Characteristic of Scott, the post is a neat exercise in logical tidiness. However, it only gestures at the bigger, scarier question: How do societies classify danger and determine when violence becomes permissible? The classification of threats is important, because names carry significant policy weight (e.g., Trump labeling Antifa a domestic terrorist organization...). Label something "fascism" as a distinct ideology, and you direct attention towards connotations and lineage. However, use the same term as a moral epithet (i.e., a catch-all for political enemies) and you alter the rhetorical perception.
Nobody even seems that interested in what fascism actually is.
Is Miller really a fascist because he wants to enforce immigration laws?
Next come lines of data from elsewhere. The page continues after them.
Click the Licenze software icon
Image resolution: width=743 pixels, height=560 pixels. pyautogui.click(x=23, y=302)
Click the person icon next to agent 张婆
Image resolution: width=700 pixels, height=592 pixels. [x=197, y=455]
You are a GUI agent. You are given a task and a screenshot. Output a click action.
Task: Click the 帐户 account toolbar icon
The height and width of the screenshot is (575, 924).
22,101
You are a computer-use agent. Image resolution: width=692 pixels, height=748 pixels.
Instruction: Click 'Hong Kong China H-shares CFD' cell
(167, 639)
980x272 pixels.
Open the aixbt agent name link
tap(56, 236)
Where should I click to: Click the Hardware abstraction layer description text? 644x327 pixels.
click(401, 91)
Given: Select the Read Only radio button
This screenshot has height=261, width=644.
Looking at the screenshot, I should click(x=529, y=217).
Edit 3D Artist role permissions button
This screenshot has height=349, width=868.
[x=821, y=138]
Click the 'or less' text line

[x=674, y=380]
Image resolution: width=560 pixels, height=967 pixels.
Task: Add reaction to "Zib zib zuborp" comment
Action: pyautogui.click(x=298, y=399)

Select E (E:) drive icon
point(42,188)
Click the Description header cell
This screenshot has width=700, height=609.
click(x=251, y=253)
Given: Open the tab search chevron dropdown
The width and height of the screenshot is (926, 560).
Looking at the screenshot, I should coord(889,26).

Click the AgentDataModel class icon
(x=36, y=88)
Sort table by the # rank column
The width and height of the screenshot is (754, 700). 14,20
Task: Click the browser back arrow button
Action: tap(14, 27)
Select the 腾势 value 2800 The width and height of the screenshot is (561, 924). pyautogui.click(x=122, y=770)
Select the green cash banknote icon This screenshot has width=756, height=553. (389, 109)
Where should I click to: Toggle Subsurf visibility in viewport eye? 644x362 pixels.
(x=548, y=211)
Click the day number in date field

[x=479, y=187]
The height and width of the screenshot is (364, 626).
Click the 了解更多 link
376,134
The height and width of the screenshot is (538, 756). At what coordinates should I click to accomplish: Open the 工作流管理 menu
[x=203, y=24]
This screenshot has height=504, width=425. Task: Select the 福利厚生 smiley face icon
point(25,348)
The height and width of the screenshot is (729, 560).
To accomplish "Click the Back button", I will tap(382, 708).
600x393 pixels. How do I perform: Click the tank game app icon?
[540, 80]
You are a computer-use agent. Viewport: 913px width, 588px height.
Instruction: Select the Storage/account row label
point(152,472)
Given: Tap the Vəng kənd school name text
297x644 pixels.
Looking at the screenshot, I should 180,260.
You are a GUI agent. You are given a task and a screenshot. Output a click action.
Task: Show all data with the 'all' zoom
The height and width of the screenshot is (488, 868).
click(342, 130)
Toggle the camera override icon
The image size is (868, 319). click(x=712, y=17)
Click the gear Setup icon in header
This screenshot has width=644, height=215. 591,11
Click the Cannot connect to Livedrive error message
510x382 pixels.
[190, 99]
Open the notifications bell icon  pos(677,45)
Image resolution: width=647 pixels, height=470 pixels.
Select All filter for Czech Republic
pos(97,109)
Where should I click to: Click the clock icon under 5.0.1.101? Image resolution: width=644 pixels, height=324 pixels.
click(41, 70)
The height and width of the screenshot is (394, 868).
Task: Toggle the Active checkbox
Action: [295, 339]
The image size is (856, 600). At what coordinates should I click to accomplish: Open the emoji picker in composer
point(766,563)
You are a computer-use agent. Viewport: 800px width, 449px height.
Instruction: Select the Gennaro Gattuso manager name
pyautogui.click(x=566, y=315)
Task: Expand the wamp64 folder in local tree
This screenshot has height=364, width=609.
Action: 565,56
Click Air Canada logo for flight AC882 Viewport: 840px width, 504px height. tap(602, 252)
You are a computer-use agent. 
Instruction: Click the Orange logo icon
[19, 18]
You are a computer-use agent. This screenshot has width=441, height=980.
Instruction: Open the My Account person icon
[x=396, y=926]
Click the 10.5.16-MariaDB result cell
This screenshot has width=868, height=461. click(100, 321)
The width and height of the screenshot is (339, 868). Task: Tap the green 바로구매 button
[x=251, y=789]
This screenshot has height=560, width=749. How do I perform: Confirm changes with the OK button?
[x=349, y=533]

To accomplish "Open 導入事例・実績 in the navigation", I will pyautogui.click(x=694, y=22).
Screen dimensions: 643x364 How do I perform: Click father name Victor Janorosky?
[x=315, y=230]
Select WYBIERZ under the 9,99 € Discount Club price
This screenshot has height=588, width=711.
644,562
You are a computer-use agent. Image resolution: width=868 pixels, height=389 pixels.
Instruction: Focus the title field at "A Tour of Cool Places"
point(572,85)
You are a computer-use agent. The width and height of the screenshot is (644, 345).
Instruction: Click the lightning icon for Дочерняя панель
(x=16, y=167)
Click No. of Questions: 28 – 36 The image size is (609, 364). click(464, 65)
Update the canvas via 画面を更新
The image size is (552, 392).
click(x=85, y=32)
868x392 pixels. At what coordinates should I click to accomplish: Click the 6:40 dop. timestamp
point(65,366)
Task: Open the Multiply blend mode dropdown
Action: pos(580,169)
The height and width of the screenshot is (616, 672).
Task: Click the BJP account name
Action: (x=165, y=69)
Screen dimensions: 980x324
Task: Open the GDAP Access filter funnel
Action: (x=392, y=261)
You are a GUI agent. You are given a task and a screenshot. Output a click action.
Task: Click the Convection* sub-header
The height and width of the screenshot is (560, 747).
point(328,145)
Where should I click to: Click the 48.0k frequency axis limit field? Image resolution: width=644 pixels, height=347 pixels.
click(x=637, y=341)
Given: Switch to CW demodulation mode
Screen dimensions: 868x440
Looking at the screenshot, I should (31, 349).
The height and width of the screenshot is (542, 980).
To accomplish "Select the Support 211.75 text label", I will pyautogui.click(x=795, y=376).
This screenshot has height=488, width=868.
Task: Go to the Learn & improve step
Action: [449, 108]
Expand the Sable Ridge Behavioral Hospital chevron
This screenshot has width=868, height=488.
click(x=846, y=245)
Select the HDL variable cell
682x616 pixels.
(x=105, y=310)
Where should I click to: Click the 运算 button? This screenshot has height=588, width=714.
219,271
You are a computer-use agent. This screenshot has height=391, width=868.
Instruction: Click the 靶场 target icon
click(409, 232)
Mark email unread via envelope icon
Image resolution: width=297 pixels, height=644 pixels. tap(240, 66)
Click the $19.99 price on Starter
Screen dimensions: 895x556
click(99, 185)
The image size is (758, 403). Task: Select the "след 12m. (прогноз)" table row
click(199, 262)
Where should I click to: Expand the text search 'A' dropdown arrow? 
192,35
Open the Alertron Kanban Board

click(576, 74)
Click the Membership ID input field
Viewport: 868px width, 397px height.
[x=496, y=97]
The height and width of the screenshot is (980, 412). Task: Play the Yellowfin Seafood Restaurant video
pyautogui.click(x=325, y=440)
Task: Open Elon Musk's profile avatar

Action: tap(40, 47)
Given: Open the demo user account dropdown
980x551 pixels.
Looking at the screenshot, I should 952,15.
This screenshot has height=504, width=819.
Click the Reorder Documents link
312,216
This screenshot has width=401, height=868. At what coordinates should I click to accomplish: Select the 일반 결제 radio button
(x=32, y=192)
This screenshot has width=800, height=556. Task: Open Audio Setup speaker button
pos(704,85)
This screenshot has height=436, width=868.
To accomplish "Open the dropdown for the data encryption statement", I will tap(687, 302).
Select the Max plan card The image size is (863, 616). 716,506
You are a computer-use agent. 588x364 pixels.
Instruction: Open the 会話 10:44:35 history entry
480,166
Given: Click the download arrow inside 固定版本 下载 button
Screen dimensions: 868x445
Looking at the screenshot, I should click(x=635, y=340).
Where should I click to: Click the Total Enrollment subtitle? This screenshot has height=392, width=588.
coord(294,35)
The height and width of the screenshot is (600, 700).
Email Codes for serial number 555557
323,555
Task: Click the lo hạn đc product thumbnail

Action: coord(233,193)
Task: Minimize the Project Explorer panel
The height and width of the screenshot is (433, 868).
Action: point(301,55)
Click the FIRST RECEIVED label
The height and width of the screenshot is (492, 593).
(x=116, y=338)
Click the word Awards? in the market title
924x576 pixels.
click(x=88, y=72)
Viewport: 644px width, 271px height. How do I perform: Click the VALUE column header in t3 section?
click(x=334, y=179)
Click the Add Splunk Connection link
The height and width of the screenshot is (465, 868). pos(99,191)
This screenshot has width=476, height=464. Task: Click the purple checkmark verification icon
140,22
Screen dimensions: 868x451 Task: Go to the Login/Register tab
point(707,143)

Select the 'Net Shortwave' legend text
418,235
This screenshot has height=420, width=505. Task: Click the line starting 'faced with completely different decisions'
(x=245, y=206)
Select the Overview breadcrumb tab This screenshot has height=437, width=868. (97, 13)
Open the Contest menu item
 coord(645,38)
Surely not, otherwise we would have to define Eisenhower of Operation Wetback fame as a fascist.
IMO, fascism is a combination of militarism, imperialism and racism within a social darwinist worldview. Not merely 'I don't like these backwater savages' but 'it's our job to subjugate them in the short term and maybe get rid of them outright, we need to tile the world with us and ours'. Nazism is fascism + anti-semitism.
Also, all violence is political to some extent. If a thief (poor) robs someone (rich) then there's a political angle to it. Some leftists would say it's justified, especially if its a big corporation. The whole point of the police is administering violence to baddies, how much violence and who is a baddy, that's a political question. Politics is about power and violence is the most important kind of power. Challenging the sovereignty and values of the state is very political violence.
Again, Scott links to his review of Mussolini's book in the post, using that as his reference for fascism, as an ideology.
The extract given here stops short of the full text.